As we have seen before, the age of the Earth is $(T_0-A_E) \approx 4.543\times 10^9$ years. According to Wikipedia, Dinosaurs first appeared during the Triassic period, between 243 and 233.23 million years ago. We define $(T_0-T_D) \approx 0.243\times 10^9$ years. The first version of Narlikar's Law shall be employed with these data.
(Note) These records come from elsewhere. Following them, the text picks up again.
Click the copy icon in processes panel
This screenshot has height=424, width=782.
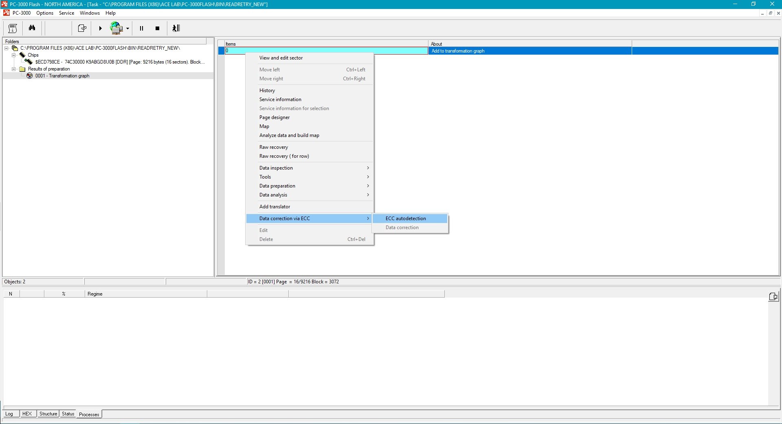773,296
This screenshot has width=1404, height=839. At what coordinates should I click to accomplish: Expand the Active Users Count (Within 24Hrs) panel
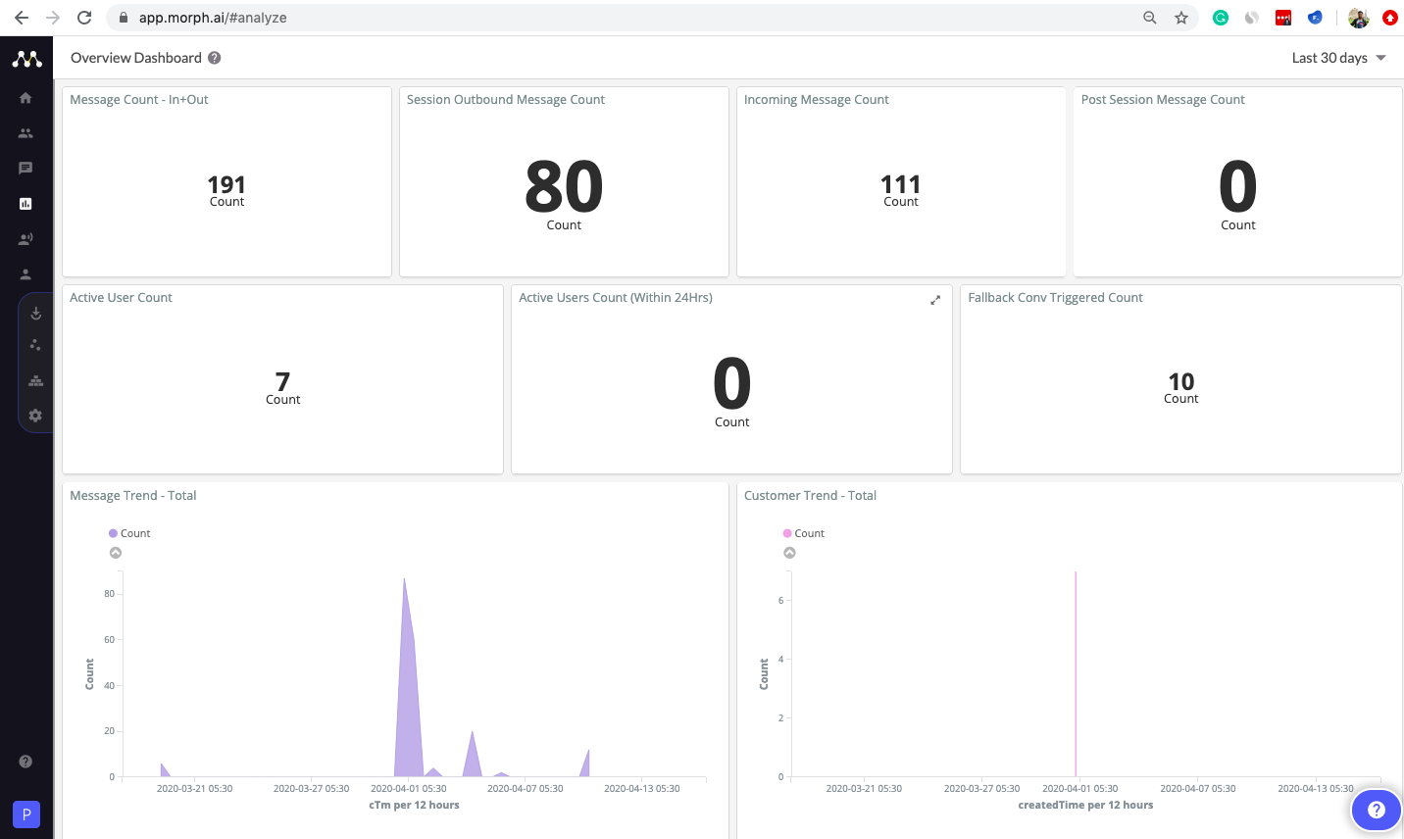[x=935, y=300]
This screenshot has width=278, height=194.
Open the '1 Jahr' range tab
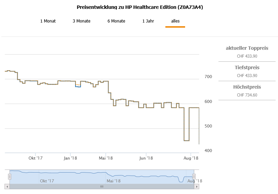click(x=148, y=21)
It is assumed that dinosaurs are composed of Earth material, that's why. $$\frac{m_D}{m_0} = \left(\frac{T_D-A_E}{T_0-A_E}\right)^2 = \left(1-\frac{T_0-T_D}{T_0-A_E}\right)^2$$ At two places it is defended that Force obeys a quadratic proportionality law with the VPM (Varying elementary Particle rest Mass): $$\frac{F}{F_0} = \left(\frac{m}{m_0}\right)^2 \quad \mbox{where} \quad F=F_D \quad \mbox{and} \quad m=m_D$$ It follows that any Force on an animal - such as weight - diminishes rather quickly with the age of the species. $$\frac{F_D}{F_0} = \left(1-\frac{T_0-T_D}{T_0-A_E}\right)^4$$ Numerically (with MAPLE):

Age_E := 4.543*10^9;
Age_D := 0.243*10^9;
force := (1-Age_D/Age_E)^4;

force := 0.8026068742

For the density of the dinosaur's tissue and bones we have, according to the above: $$\frac{\rho_D}{\rho_0} = \left(\frac{m_D}{m_0}\right)^4 = \left(1-\frac{T_0-T_D}{T_0-A_E}\right)^8$$
Age_E := 4.543*10^9;
Age_D := 0.243*10^9;
dense := (1-Age_D/Age_E)^8;

dense := 0.6441777944
force*dense;
0.5170215260

The physical meaning of the latter outcome is that a certain volume of flesh and bones in an extinct creature such as a dinosaur would be subject to only half ($\approx 0.5$) the (gravitational) force as compared with nowadays. This certainly helps to clarify why there could exist such large reptiles on planet earth in the past. It does, of course, not explain everything, if anything. Further research is needed, as they usually say :-)